Input records »
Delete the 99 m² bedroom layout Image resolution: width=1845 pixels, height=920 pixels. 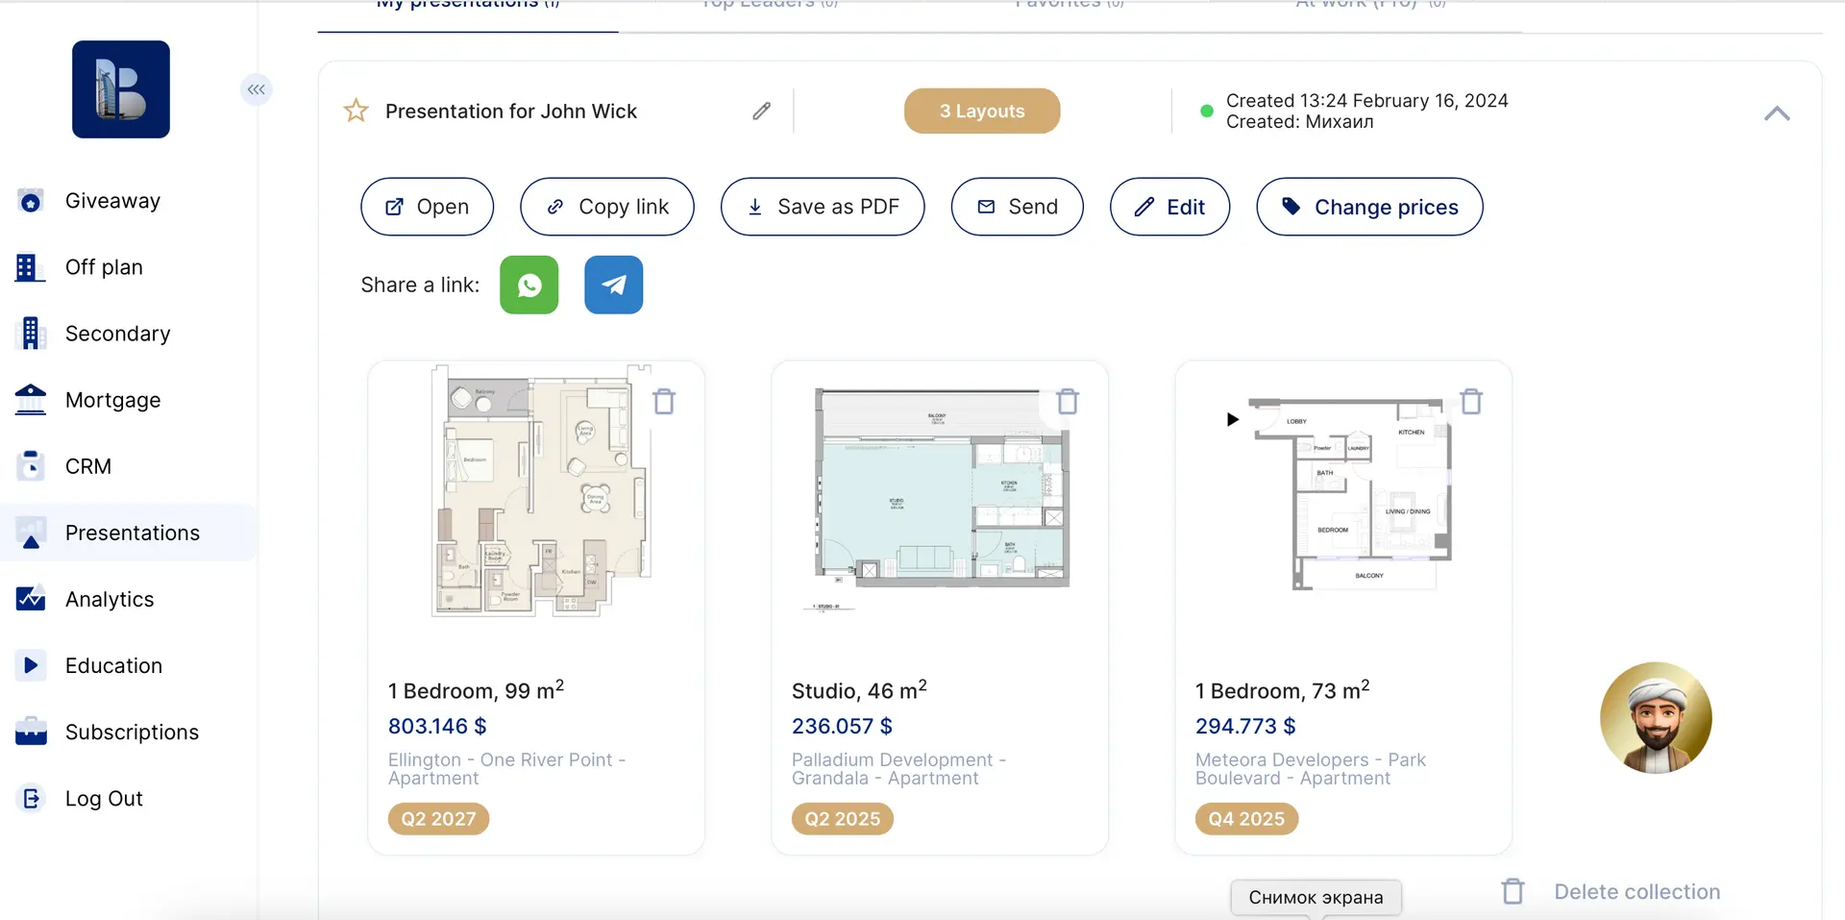tap(664, 401)
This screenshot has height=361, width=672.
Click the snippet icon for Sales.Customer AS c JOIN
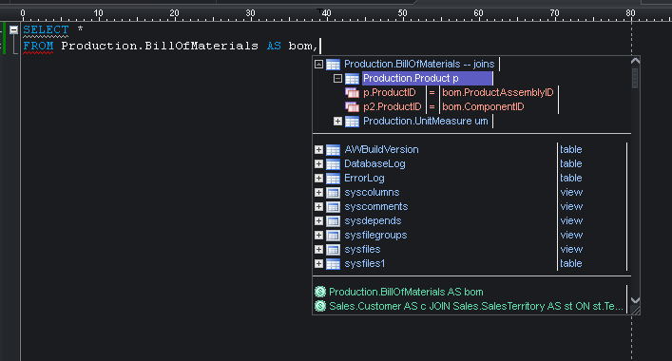pyautogui.click(x=320, y=306)
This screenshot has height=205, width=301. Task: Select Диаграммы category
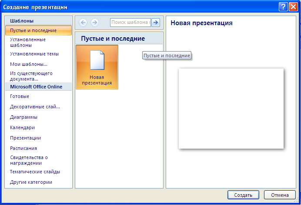[x=23, y=117]
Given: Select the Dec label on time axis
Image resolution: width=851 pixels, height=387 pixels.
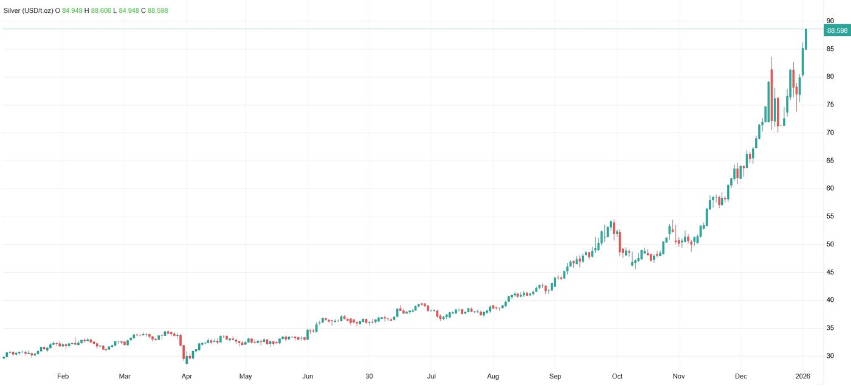Looking at the screenshot, I should tap(740, 376).
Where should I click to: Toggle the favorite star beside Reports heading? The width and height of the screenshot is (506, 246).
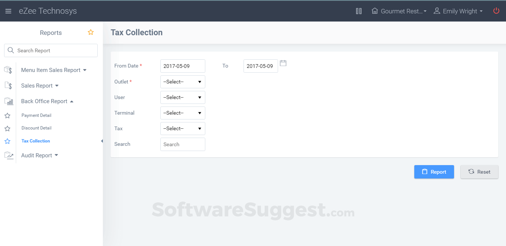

To do » Copy out the items above exactly, starting at the line that contains "Given: Select the Dec label on time axis" and continuing through the end of the items, with both ends included. Leave the pictures out of your answer.

Exercise response »
Given: Select the Dec label on time axis
Image resolution: width=851 pixels, height=387 pixels.
Looking at the screenshot, I should tap(740, 376).
Where should I click to: Toggle the favorite star beside Reports heading? The width and height of the screenshot is (506, 246).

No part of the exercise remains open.